*Requirements*: Recast the material from the line containing "The width and" through the end as a Markdown table with the columns Row and Line, numbering each row and leaving out blank lines and pictures.

*The data*:

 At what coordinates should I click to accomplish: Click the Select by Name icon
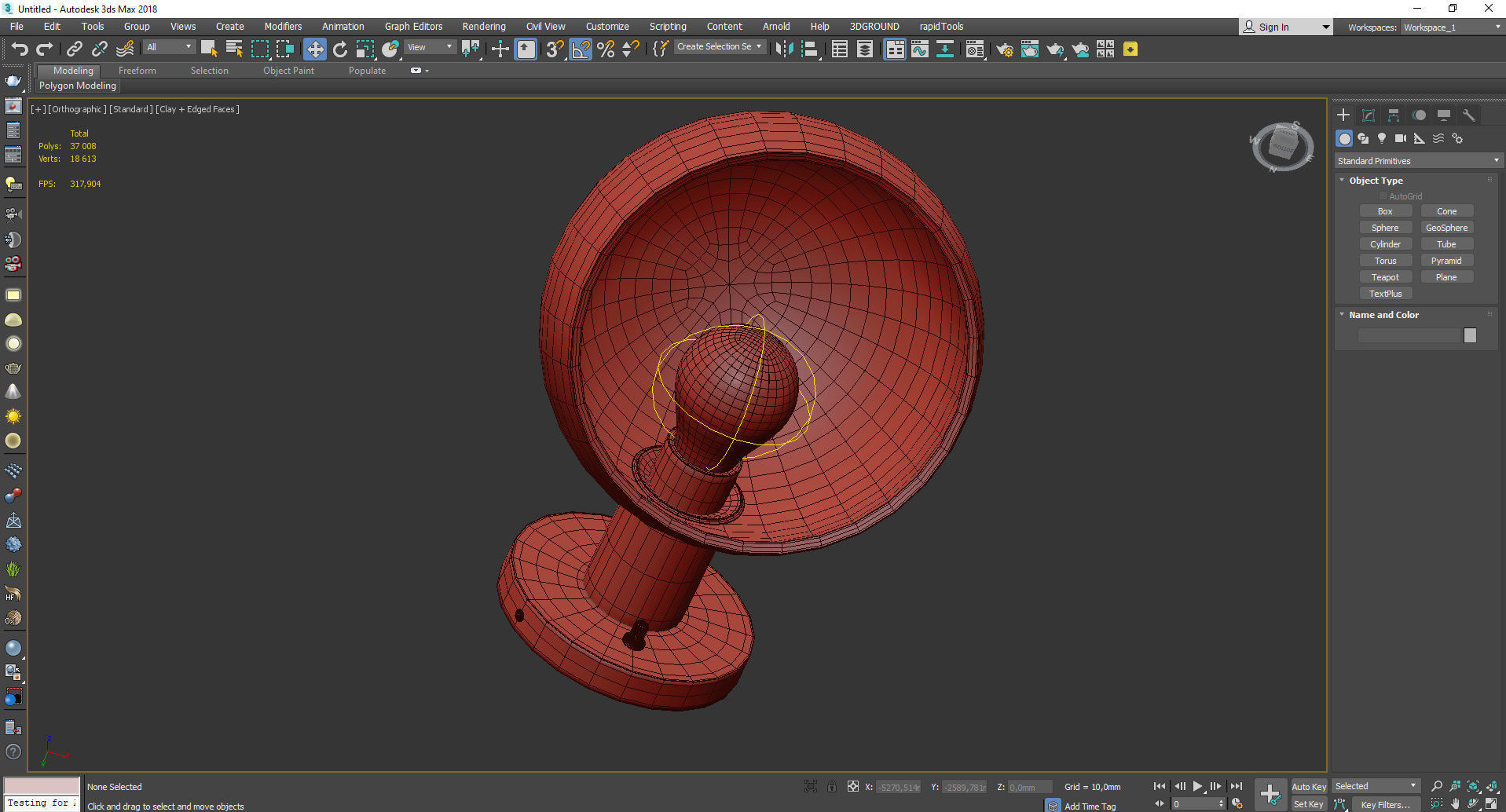(x=234, y=49)
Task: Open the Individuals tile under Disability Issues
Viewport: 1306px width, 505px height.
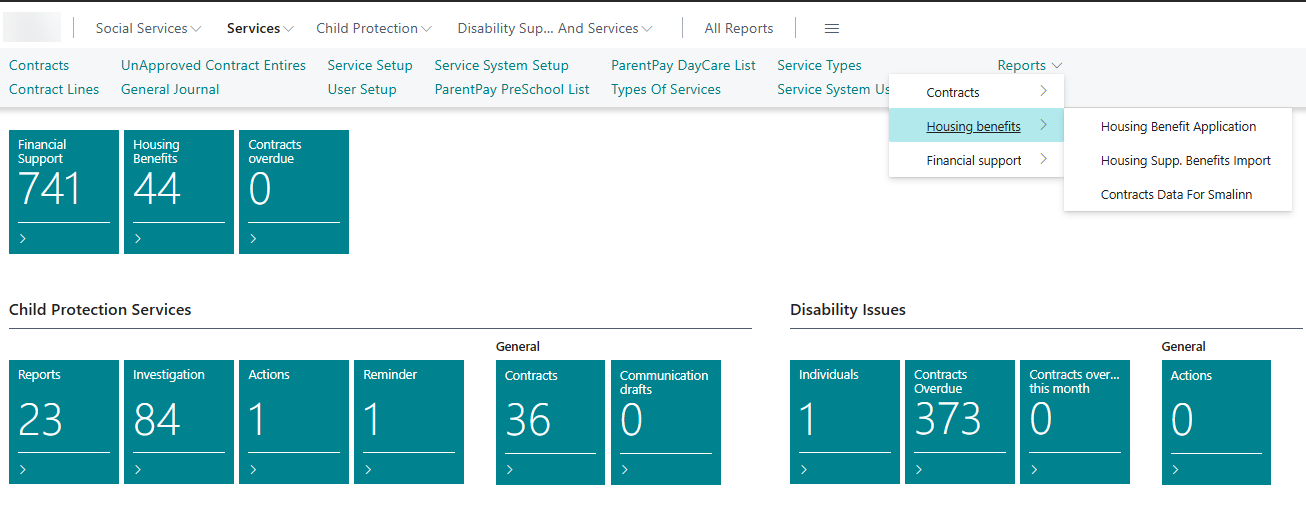Action: click(844, 420)
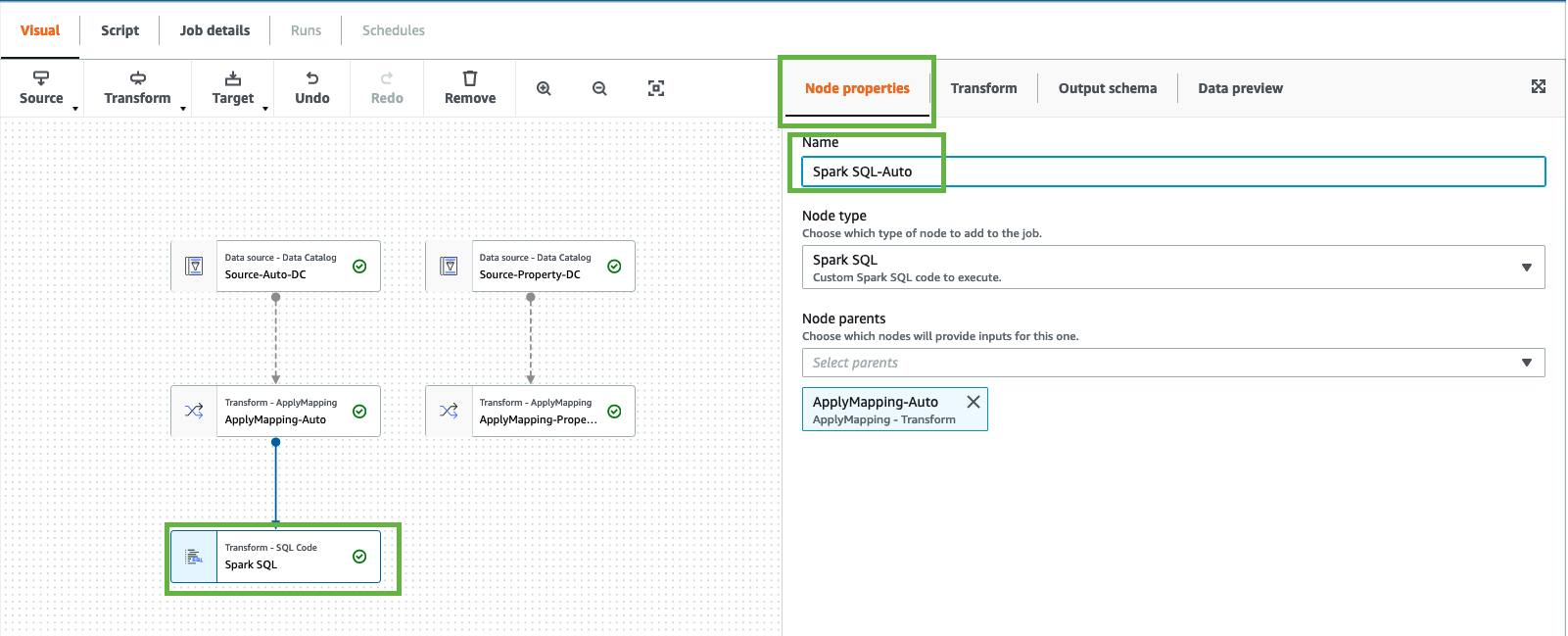This screenshot has width=1568, height=636.
Task: Click the fit view to canvas icon
Action: [656, 88]
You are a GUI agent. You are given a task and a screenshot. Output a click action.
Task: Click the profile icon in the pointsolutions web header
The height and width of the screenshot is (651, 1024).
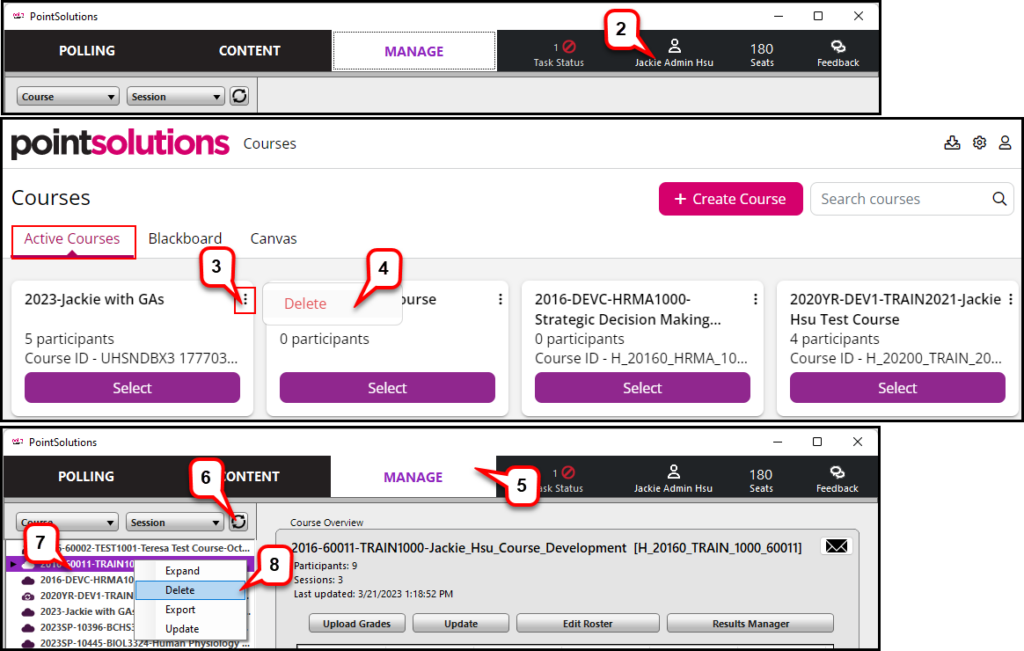click(x=1005, y=143)
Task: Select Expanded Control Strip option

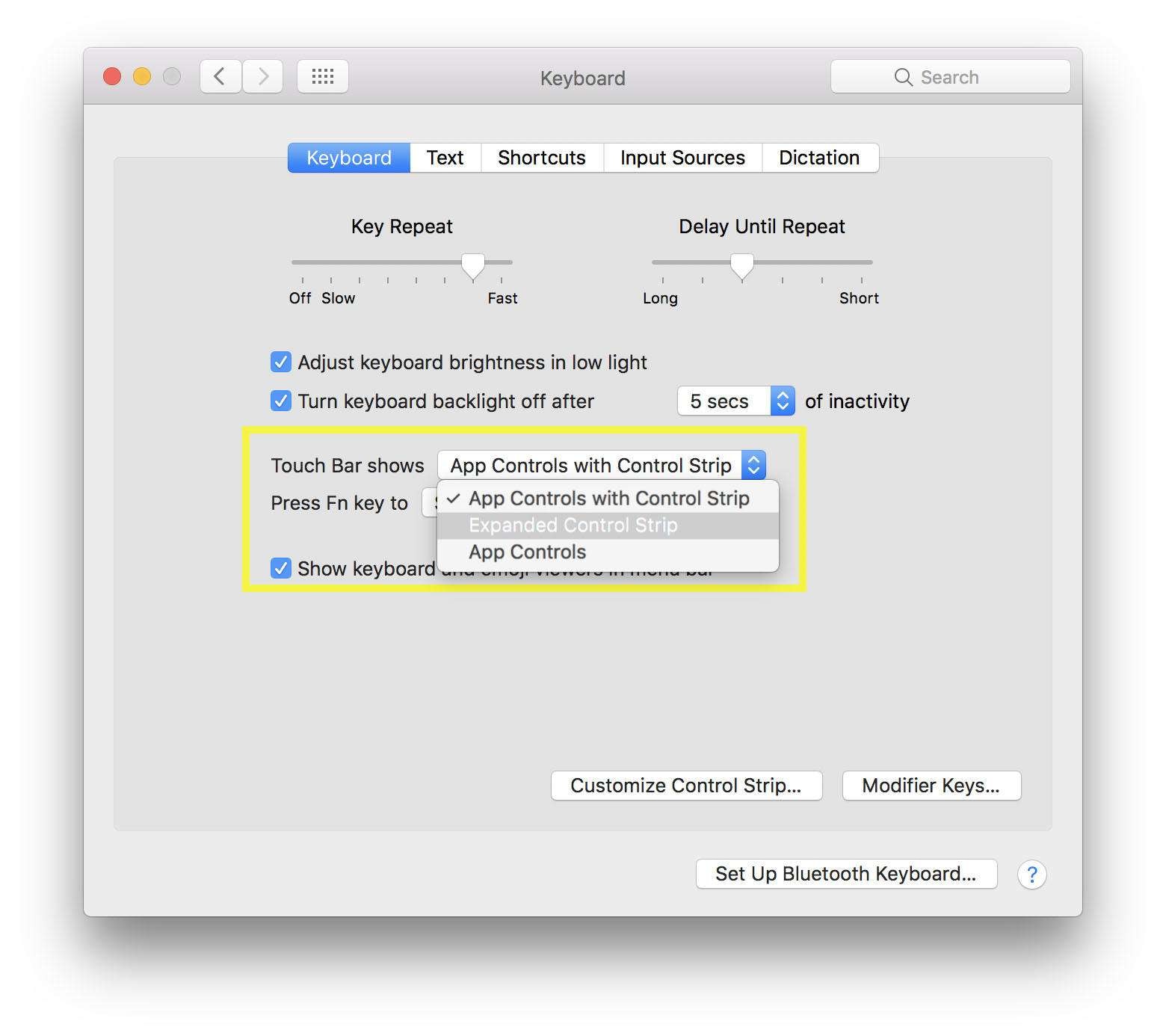Action: point(573,525)
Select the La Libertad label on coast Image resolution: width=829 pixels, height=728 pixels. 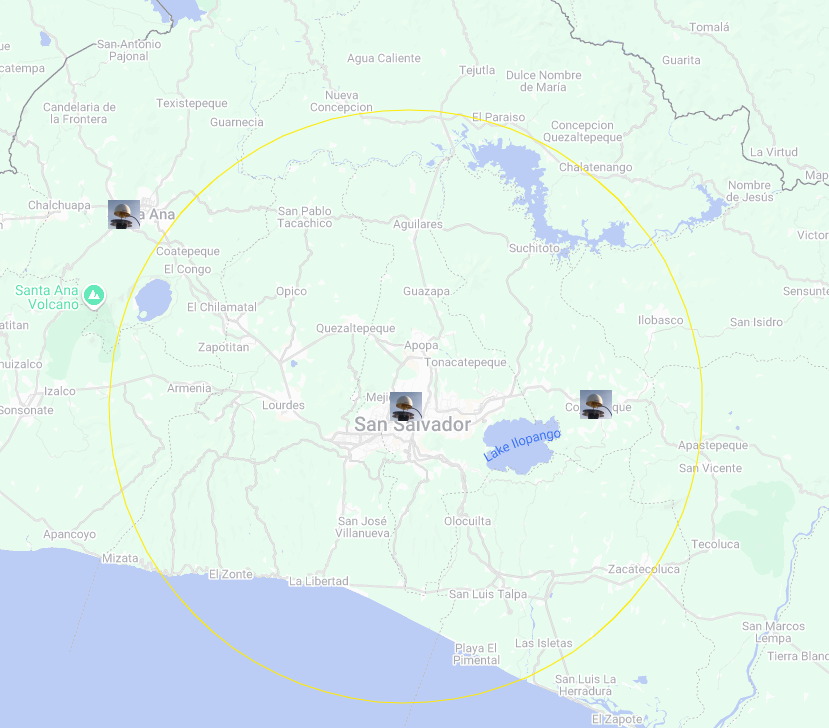coord(318,581)
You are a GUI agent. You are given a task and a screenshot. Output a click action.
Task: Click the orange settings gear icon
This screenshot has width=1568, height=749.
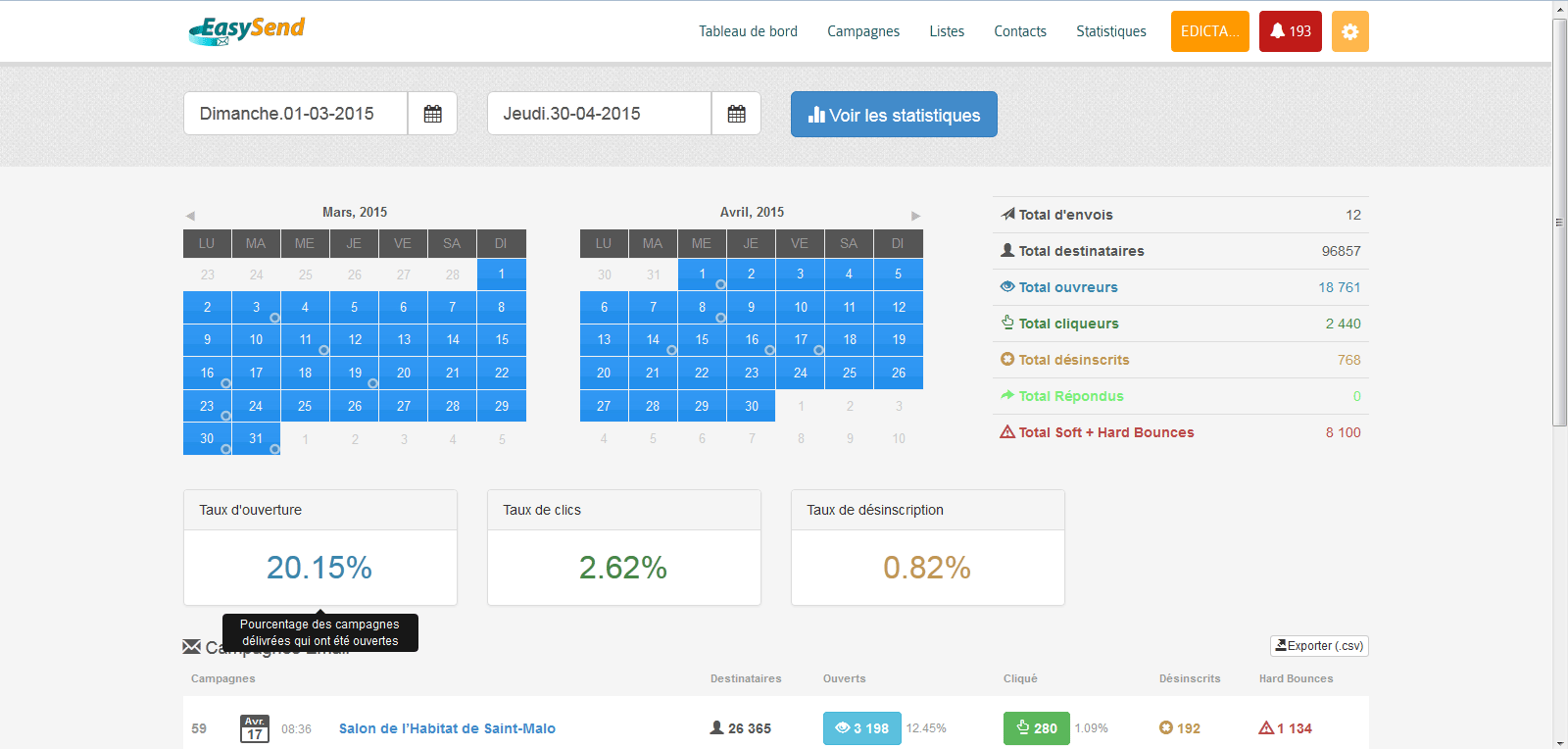click(1349, 31)
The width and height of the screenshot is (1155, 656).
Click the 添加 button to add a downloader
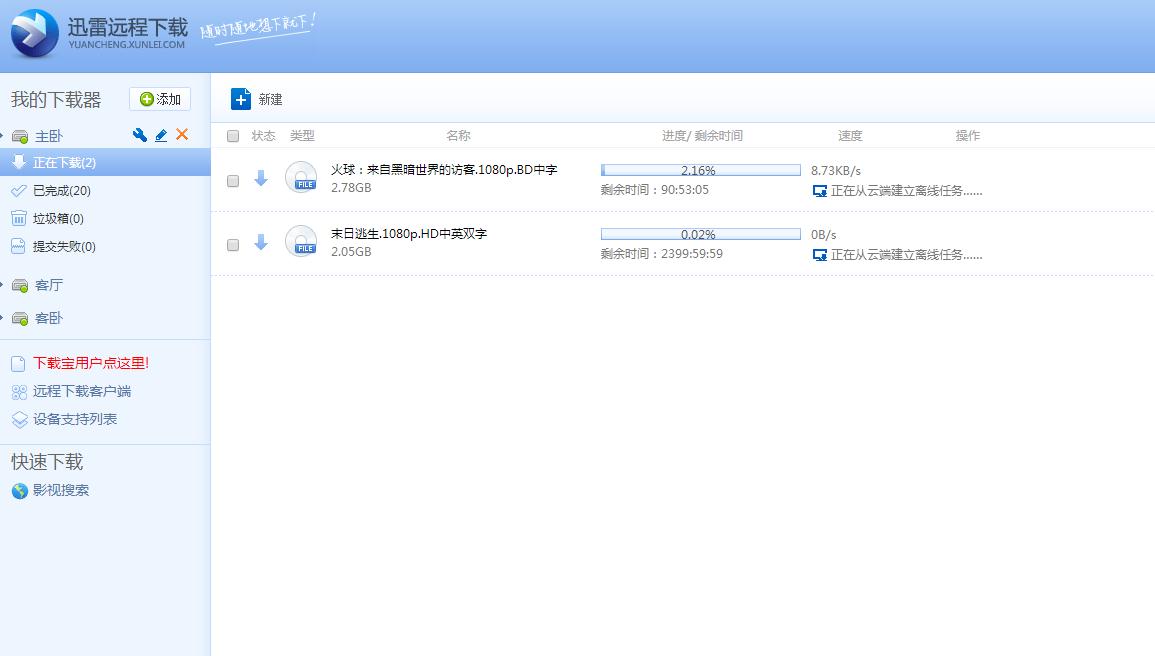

*Answer to this task*:
| Row | Line |
|---|---|
| 1 | The width and height of the screenshot is (1155, 656). |
| 2 | Click the 添加 button to add a downloader |